Excerpt from The Guardian
Some ask for money up front, others name and shame in fight to beat scourge of empty tables
The declining fortunes of restaurants have prompted headlines recently, with 12 branches of Jamie Oliver’s Italian chain having shut their doors and other major outlets admitting to feeling the pinch. But some owners are fighting back. Restaurateurs from independents to major chains are naming and shaming “no show” guests, requiring deposits and even selling tickets for tables.
Damian Wawrzyniak, owner of House of Feasts in Peterborough, launched a campaign to combat “no shows” after he said they cost his business £3,000 in just one weekend.
Several high-profile independent restaurants revealed that they had lost hundreds or thousands of pounds to Valentine’s Day no shows: some, including the Cauldron in Bristol, named and shamed them on social media. At Marcus Wareing’s Tredwells in central London, 20 people didn’t turn up, while Bar 44 in Cardiff said 16 tables were left empty.

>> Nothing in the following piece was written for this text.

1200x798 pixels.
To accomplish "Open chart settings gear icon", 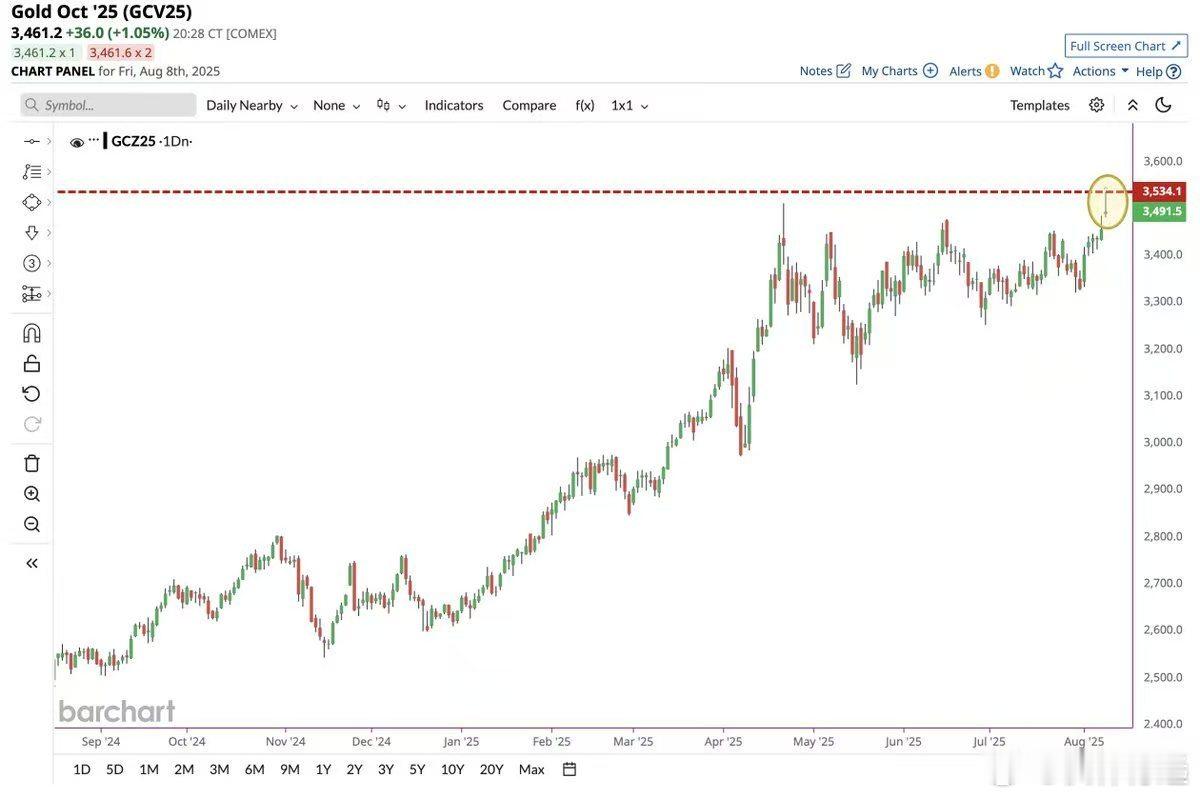I will 1097,105.
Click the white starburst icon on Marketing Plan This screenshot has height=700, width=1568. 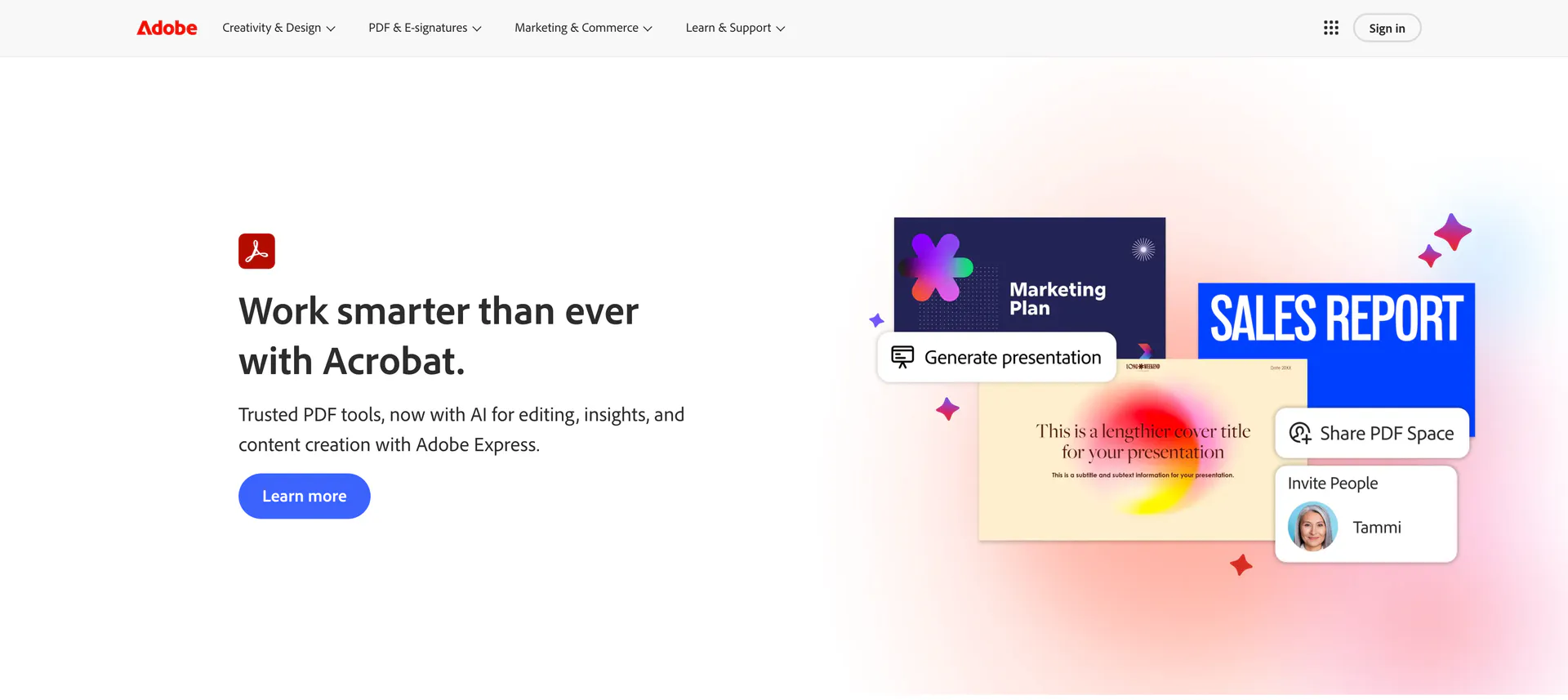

Now the Casual Dining Group, which owns the Bella Italia, Café Rouge and Belgo chains, is backing the campaign. James Spragg, its chief operating officer, said: "This is an issue we are going to support."
He said no shows would once make up only 5% of bookings but could now be as high as 15% on some nights.
Spragg added that it was difficult for a mid-range chain to take deposits except at Christmas, but the group was considering asking for a small deposit, say £5 a head, for parties of six or more, with a chance to cancel up to 48 hours before. The scheme could be tested in the next few months.
He said the issue was being fuelled by online booking services, which allowed diners to book a table from their phone with a click. "It's so much easier for people to book that they are booking two or three restaurants, and only turning up at one," he said.